When you change a slug, always set up a 301 (permanent) redirect from the old URL to the new one. Without it, anyone who bookmarked or linked to the old URL hits a 404, and Google loses the accumulated PageRank for that page. If you're migrating a site with hundreds or thousands of pages, generate redirect rules programmatically — a URL mapping spreadsheet plus a script to produce server config or .htaccess rules. Test the redirects before deploying. A single misconfigured redirect that creates a loop or points to the wrong page will cause more SEO damage than keeping the old slugs.

Slug Patterns by Content Type

Content TypeURL PatternExample
Blog post/blog/{slug}/blog/dns-records-explained
Product page/products/{slug}/products/wireless-headphones
Category/{slug} or /category/{slug}/audio-equipment
Documentation/docs/{section}/{slug}/docs/api/authentication

Pick a URL structure and commit to it. Changing URL patterns later — moving from /blog/{slug} to /articles/{slug} — requires 301 redirects for every affected URL. For a site with 500 blog posts, that's 500 redirects. Consistent patterns also make your site easier to crawl: Googlebot can discover new pages by incrementing known URL patterns.

Quick Reference

RuleDoDont
Casemy-pageMy-Page
Separatormy-pagemy_page
Special charscafecaf%C3%A9

Handling Slug Conflicts

When two pages would share the same slug, you need disambiguation. Common approaches: numeric suffixes (my-post-2), date prefixes (2024-01-my-post), or category segments (tech/my-post). WordPress uses numeric suffixes. Apply your strategy consistently, and check for conflicts before publishing. A duplicate slug that silently overwrites an existing page is a content management bug that can go unnoticed for months.

Migrating URL Structures

Changing your URL structure — from /blog/2024/01/post-title to /blog/post-title, for example — requires planning. Export all current URLs (from your sitemap, CMS, or server logs). For each old URL, determine the new URL. Generate 301 redirects for every mapping. Test the redirects: both that they redirect to the correct destination and that they do not create redirect chains (A → B → C). Redirect chains slow page loads and can cause search engines to stop following the chain. Each redirect should point directly to the final destination.
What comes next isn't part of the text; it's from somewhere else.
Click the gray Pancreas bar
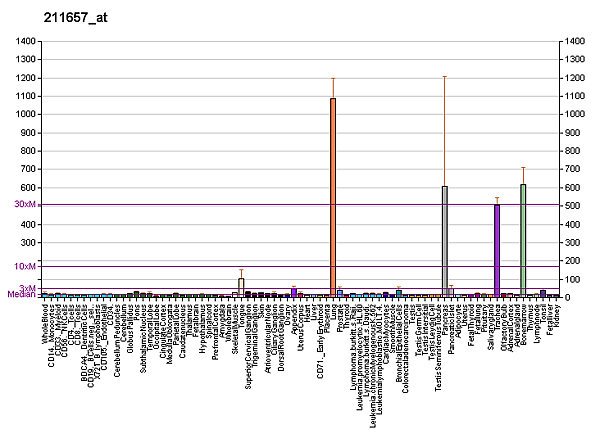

After deploying redirects, monitor your search console for 404 errors. A sitemap update tells search engines about your new URLs; the 301 redirects tell them where the old ones went. Both are needed. Expect a temporary dip in search traffic during the transition as Google reindexes your pages. Traffic typically recovers within 2-4 weeks if the redirects are correct. If traffic does not recover, check for redirects pointing to the wrong destinations — a common mistake when generating redirect rules programmatically.